Aim –
Copy the records, beginning at the line that contains "Click the 'Working" and ending with the line that contains "The height and", with "Projects space" replaced by "Projects page" and nothing else changed.

Material for this task –
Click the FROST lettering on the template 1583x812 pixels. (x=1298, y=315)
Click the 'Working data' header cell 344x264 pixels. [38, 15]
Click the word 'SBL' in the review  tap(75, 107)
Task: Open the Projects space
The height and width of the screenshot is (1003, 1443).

==

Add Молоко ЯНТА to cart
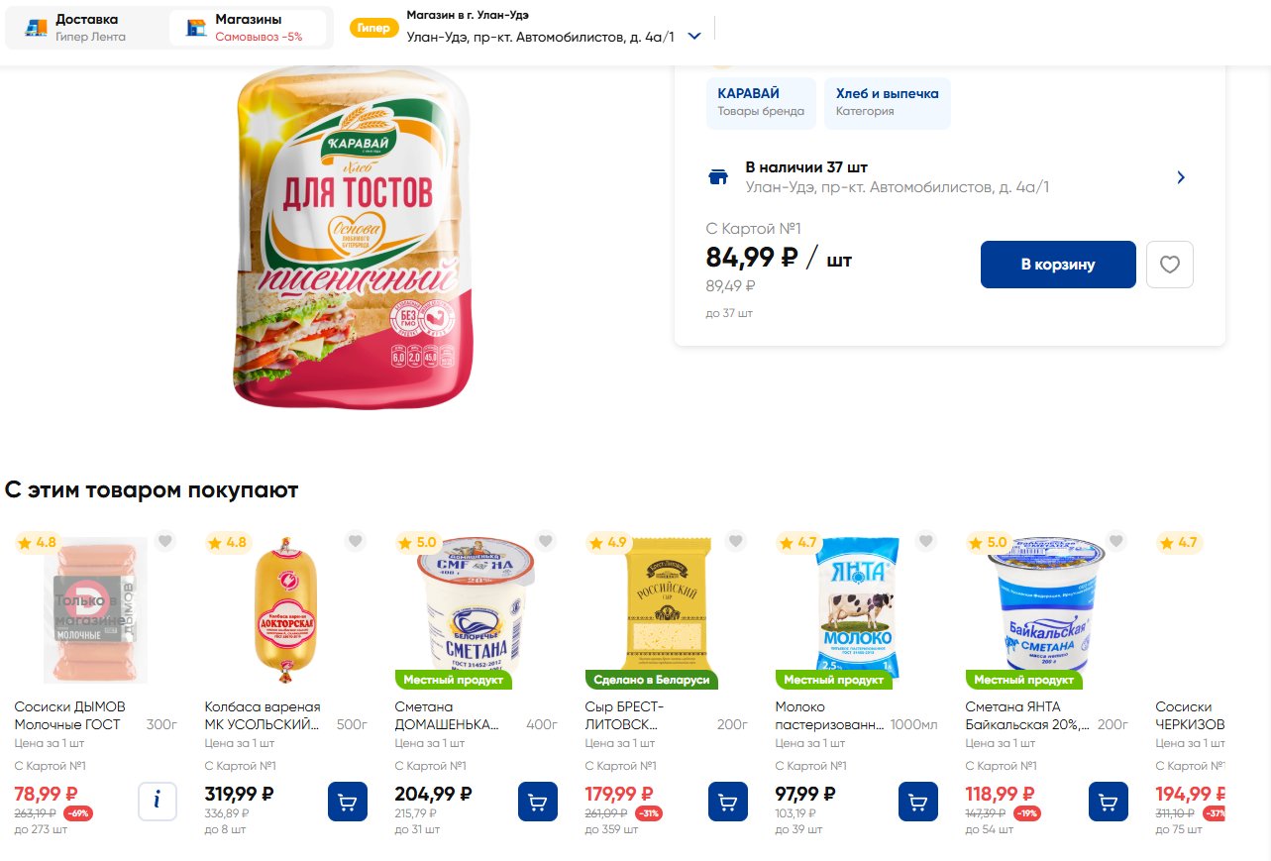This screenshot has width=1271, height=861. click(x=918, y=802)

Response below –
Click the 'Working data' header cell 344x264 pixels. [38, 15]
Click the word 'SBL' in the review  tap(75, 107)
Task: Open the Projects page
The height and width of the screenshot is (1003, 1443).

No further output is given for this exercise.